> [The task] The entries below need to be transcribed verbatim.

> [The records]
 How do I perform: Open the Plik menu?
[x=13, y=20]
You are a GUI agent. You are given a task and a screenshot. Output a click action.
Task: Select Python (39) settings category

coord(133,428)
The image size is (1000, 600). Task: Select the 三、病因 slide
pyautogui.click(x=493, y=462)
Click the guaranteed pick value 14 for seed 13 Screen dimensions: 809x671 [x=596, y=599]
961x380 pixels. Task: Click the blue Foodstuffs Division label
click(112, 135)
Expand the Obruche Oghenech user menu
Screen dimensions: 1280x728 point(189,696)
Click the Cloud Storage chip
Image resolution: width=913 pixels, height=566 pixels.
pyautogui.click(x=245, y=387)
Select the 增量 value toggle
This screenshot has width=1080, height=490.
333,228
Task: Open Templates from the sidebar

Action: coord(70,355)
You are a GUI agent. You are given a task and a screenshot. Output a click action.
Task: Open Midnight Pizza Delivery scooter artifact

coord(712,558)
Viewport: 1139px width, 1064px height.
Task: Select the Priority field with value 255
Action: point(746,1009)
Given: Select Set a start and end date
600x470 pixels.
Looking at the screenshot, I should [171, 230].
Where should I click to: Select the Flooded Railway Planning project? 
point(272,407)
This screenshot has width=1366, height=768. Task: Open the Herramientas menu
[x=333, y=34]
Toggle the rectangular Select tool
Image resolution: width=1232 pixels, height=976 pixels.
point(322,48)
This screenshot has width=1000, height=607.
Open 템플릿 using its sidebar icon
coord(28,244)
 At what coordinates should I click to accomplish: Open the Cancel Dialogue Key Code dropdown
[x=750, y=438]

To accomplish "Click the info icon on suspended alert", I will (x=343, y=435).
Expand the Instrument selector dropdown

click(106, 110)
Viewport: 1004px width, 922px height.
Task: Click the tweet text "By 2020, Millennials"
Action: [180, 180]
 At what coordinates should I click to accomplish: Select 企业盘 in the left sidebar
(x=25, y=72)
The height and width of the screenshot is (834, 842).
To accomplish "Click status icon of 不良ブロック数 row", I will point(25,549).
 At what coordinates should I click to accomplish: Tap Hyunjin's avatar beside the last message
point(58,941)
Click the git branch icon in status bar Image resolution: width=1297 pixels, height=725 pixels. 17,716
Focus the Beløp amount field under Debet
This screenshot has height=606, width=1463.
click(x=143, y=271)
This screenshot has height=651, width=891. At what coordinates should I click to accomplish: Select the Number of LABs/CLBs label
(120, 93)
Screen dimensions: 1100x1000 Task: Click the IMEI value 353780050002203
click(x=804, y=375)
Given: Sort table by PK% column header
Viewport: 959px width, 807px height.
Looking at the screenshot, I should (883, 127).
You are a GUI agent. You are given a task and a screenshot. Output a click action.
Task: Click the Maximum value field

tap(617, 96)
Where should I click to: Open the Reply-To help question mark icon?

> [Answer]
 How do I perform: Open the Plik menu?
[x=13, y=20]
You are a GUI agent. You are given a task and a screenshot. Output a click action.
Task: Select Python (39) settings category

coord(133,428)
The image size is (1000, 600). Task: Select the 三、病因 slide
pyautogui.click(x=493, y=462)
Click the guaranteed pick value 14 for seed 13 Screen dimensions: 809x671 [x=596, y=599]
961x380 pixels. Task: Click the blue Foodstuffs Division label
click(112, 135)
Expand the Obruche Oghenech user menu
Screen dimensions: 1280x728 point(189,696)
Click the Cloud Storage chip
Image resolution: width=913 pixels, height=566 pixels.
pyautogui.click(x=245, y=387)
Select the 增量 value toggle
This screenshot has width=1080, height=490.
333,228
Task: Open Templates from the sidebar

Action: coord(70,355)
You are a GUI agent. You are given a task and a screenshot. Output a click action.
Task: Open Midnight Pizza Delivery scooter artifact

coord(712,558)
Viewport: 1139px width, 1064px height.
Task: Select the Priority field with value 255
Action: point(746,1009)
Given: Select Set a start and end date
600x470 pixels.
Looking at the screenshot, I should [171, 230].
Where should I click to: Select the Flooded Railway Planning project? 
point(272,407)
This screenshot has width=1366, height=768. Task: Open the Herramientas menu
[x=333, y=34]
Toggle the rectangular Select tool
Image resolution: width=1232 pixels, height=976 pixels.
point(322,48)
This screenshot has width=1000, height=607.
Open 템플릿 using its sidebar icon
coord(28,244)
 At what coordinates should I click to accomplish: Open the Cancel Dialogue Key Code dropdown
[x=750, y=438]

To accomplish "Click the info icon on suspended alert", I will (x=343, y=435).
Expand the Instrument selector dropdown

click(106, 110)
Viewport: 1004px width, 922px height.
Task: Click the tweet text "By 2020, Millennials"
Action: [180, 180]
 At what coordinates should I click to accomplish: Select 企业盘 in the left sidebar
(x=25, y=72)
The height and width of the screenshot is (834, 842).
To accomplish "Click status icon of 不良ブロック数 row", I will point(25,549).
 At what coordinates should I click to accomplish: Tap Hyunjin's avatar beside the last message
point(58,941)
Click the git branch icon in status bar Image resolution: width=1297 pixels, height=725 pixels. 17,716
Focus the Beløp amount field under Debet
This screenshot has height=606, width=1463.
click(x=143, y=271)
This screenshot has height=651, width=891. At what coordinates should I click to accomplish: Select the Number of LABs/CLBs label
(120, 93)
Screen dimensions: 1100x1000 Task: Click the IMEI value 353780050002203
click(x=804, y=375)
Given: Sort table by PK% column header
Viewport: 959px width, 807px height.
Looking at the screenshot, I should (883, 127).
You are a GUI agent. You are given a task and a screenshot. Output a click action.
Task: Click the Maximum value field

tap(617, 96)
Where should I click to: Open the Reply-To help question mark icon?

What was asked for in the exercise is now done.